It is worth noting, however, that the possibility of determining the composition of UHECRs event by event would be very important, especially for this kind of model, as a subsky map built by selecting only protons would give a view of the UHECR sky that is much easier to decipher. However, such a perspective appears quite distant at the moment, from the experimental point of view, be it only because of the so-called shower-to-shower fluctuations that can easily make a particular proton-induced atmospheric shower be very similar to an Fe-induced shower, and vice-versa. New detection techniques, e.g., based on the radio signal of the showers, may nevertheless change this situation in the future (Huege 2013; Revenu & Marin 2013).

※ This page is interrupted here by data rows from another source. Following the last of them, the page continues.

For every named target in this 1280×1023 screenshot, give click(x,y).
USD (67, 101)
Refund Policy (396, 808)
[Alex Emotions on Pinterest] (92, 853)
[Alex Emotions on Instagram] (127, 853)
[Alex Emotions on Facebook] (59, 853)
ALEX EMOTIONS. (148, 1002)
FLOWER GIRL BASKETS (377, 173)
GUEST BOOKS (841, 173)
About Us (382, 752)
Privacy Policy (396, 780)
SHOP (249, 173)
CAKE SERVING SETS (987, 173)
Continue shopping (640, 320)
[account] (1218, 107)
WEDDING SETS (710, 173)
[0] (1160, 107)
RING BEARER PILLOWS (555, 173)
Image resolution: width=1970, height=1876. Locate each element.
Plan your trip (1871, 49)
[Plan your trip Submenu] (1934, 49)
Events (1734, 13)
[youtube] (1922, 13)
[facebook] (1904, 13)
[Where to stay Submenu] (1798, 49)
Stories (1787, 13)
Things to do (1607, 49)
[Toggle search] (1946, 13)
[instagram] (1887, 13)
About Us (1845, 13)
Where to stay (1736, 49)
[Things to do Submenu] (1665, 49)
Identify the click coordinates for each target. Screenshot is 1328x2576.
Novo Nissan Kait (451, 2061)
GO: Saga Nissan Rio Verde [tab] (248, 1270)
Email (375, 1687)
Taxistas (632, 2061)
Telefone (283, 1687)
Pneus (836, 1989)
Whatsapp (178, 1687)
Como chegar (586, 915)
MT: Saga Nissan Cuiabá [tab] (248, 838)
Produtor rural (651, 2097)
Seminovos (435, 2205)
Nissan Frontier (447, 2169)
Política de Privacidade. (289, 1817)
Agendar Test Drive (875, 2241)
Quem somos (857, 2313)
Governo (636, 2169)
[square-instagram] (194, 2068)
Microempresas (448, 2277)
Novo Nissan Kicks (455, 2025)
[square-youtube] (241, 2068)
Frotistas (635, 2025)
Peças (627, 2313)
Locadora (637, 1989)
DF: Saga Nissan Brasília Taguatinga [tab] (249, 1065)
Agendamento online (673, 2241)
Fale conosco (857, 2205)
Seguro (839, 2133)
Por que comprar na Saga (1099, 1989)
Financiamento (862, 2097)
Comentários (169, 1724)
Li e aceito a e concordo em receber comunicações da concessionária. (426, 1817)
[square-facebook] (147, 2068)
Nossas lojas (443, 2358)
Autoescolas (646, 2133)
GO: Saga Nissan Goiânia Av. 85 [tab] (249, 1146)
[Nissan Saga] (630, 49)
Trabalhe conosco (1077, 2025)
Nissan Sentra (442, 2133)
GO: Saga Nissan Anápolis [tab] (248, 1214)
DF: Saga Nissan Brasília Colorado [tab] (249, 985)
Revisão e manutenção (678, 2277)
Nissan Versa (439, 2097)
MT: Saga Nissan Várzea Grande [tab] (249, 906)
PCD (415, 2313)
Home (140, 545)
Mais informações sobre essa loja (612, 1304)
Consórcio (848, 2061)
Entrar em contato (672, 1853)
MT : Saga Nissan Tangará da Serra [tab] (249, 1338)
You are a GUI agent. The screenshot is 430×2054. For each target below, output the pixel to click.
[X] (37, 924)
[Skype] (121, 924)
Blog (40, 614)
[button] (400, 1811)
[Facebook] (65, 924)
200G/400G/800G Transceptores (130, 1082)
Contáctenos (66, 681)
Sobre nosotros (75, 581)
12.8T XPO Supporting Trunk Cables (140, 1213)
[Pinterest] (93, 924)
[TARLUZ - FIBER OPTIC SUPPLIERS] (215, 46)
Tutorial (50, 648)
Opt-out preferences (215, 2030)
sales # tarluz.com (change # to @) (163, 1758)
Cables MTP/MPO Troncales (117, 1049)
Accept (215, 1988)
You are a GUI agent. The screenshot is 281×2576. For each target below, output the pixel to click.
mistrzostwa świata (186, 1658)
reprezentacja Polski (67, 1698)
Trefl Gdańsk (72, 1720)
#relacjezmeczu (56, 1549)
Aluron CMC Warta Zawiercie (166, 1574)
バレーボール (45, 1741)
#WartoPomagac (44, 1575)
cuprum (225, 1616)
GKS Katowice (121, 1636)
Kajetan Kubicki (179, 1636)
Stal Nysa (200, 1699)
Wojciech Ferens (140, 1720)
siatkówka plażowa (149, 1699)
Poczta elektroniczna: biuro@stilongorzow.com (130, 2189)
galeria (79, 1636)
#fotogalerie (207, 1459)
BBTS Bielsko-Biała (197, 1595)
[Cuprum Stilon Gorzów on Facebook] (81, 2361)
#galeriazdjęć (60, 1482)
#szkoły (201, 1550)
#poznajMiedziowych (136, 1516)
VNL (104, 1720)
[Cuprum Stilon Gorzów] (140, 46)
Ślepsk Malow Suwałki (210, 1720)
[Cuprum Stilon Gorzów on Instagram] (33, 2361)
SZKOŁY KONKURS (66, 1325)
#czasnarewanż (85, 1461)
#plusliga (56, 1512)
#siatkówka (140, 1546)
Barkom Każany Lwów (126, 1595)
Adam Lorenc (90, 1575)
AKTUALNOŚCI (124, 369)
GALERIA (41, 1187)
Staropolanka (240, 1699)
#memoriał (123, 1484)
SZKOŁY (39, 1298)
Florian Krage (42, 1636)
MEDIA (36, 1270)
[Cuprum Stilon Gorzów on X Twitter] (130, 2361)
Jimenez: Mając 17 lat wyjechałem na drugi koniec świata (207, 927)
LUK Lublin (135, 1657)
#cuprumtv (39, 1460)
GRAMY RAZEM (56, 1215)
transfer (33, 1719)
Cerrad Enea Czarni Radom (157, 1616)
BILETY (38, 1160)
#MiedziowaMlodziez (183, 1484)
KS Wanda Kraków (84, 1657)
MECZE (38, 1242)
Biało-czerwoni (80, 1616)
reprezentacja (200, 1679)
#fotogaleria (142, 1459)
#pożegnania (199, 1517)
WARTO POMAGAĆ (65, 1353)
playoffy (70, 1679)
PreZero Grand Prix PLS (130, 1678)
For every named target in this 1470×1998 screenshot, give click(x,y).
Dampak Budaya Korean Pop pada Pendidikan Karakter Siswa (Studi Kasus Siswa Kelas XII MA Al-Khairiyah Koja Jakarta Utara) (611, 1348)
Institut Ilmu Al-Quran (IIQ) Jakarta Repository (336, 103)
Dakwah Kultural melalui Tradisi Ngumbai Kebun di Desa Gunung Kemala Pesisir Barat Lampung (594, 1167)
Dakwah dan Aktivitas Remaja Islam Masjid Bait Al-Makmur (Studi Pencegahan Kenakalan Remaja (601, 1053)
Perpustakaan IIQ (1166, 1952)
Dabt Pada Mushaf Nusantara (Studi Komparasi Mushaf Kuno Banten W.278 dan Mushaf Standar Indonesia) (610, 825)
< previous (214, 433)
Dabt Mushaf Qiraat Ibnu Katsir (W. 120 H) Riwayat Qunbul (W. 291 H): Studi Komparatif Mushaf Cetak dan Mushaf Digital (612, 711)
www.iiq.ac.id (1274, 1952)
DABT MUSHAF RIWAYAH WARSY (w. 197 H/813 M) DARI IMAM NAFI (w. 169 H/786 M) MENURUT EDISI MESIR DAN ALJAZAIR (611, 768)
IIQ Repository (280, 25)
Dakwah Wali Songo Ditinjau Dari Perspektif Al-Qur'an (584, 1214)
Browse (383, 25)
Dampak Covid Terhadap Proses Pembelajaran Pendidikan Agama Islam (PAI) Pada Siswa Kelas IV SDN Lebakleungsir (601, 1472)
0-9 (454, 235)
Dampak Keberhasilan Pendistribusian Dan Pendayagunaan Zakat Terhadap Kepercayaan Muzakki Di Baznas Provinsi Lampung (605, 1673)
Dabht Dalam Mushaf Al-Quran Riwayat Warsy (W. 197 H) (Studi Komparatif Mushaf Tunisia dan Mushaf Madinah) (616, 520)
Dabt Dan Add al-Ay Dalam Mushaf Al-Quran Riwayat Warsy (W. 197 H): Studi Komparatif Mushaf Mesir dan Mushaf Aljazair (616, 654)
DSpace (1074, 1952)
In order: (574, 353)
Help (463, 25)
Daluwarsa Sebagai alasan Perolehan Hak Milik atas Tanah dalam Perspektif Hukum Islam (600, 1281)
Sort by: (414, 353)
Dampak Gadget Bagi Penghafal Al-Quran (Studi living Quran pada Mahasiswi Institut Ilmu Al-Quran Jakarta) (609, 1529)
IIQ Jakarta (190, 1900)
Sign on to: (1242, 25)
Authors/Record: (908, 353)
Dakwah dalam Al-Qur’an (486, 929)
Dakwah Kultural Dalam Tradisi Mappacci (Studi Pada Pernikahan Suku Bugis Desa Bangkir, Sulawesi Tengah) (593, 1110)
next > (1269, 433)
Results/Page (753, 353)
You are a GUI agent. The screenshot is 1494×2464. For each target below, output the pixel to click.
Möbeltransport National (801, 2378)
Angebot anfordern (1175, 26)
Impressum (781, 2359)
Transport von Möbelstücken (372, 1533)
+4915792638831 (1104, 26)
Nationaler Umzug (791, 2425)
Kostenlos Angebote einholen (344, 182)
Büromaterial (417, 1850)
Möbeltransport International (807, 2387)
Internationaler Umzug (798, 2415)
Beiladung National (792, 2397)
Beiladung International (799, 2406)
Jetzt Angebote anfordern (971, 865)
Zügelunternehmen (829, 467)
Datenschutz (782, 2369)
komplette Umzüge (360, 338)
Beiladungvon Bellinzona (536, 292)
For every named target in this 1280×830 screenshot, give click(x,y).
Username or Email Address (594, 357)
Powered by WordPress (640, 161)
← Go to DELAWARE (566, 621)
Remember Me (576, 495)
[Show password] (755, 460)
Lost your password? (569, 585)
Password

The identification of proton events can, however, be done in an indirect, but rather trivial way without any detailed study of the showers, apart from the reconstruction of their arrival direction with a precision that is usually not experimentally challenging. Indeed, looking at the bottom panel of Fig. 27, one sees that the dominant source, which contributes 49 events above 100 EeV, spreads many UHE Fe nuclei over a large area of the map on the left hemisphere, as well as ten events in a relatively tight cluster on the right, but leads also to the superposition of nine events right in the direction of the source. It is statistically impossible for Fe nuclei to be observed so precisely in the same arrival direction, and since intermediate-mass nuclei (as can also be checked from the shape of the symbols on the map) are destroyed at lower energy by the GZK process, only protons can be responsible for such a tight cluster (barring a random coincidence, which may account for one or two events at most in a data set with such statistics).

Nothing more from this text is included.